Dans les années 1950, la World Press récupère la série Jean Valhardi. Publiée dans Spirou depuis 1941, elle est l'œuvre d'Eddy Paape depuis que celui-ci a succédé à son créateur Jijé. Or Charles Dupuis, qui apprécie médiocrement le dessin d'Eddy Paape et encore moins les scénarios que lui écrit Yvan Delporte, pense à arrêter cette série. C'est alors que Georges Troisfontaines propose de reprendre Jean Valhardi au sein de la World Press. Il confie l'écriture des histoires à Charlier. Celui-ci, dans sa première histoire, Le Château maudit, compose le scénario de semaine en semaine sans trop savoir où il va. Le personnage d'Arsène devient le nouveau faire-valoir du héros, au détriment de Jacquot[26]. Jean-Michel Charlier écrit deux autres histoires à Eddy Paape, puis une autre à Jijé en 1957 lorsque celui-ci reprend les rênes de la série. Charlier n'a pourtant jamais eu d'affection pour ce personnage qu'il n'a pas créé, et Jijé termine à sa façon le scénario que Charlier a écrit pour lui[27].
À partir de 1952, Charlier écrit la rubrique Le Coin des petits curieux et les jeux du Coin des dégourdis, qui sont illustrés par Eddy Paape[27]. La même année, il rencontre une jeune femme qu'il épouse l'été suivant et qui donne naissance à leur fils Philippe en 1954. La famille s'installe définitivement à Saint-Cloud, en banlieue parisienne, ce qui oblige Jean-Michel Charlier à faire régulièrement des allers-retours entre son domicile et Bruxelles[28]. Le , Dupuis lance une nouvelle formule de son journal féminin Bonnes Soirées. La World Press a réussi à récupérer presque l'intégralité des rubriques et bande dessinée qui publient l'hebdomadaire.

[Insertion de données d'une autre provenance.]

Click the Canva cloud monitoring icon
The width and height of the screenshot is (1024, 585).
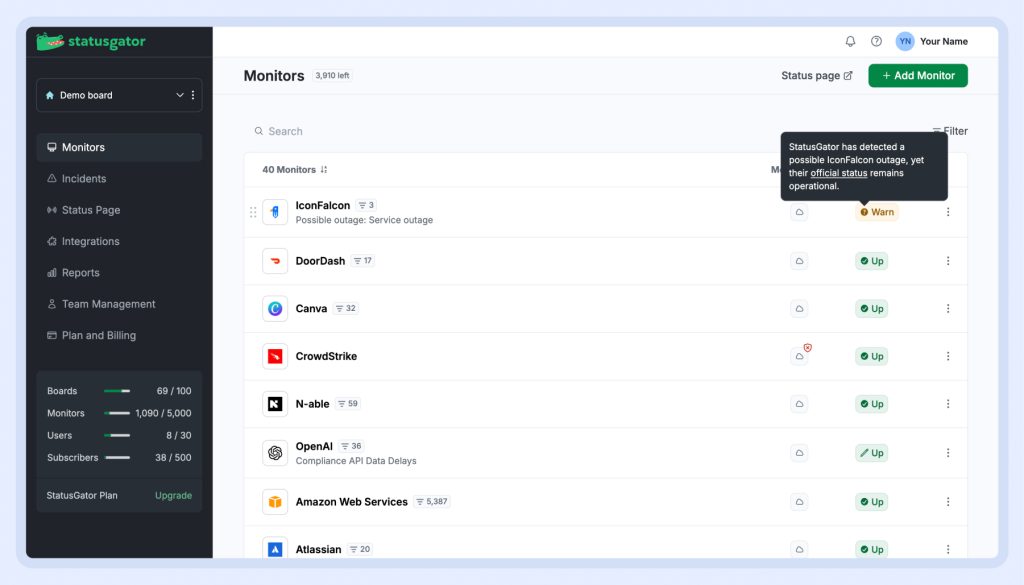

Jean-Michel Charlier est évidemment mis une nouvelle fois à contribution pour écrire des scénarios, notamment celles de longues histoires sentimentales illustrées par divers dessinateurs comme Jijé ou Gérald Forton[29]. Jean-Michel Charlier ne cache jamais que ces histoires étaient écrites dans l'unique but d'arrondir ses fins de mois[30].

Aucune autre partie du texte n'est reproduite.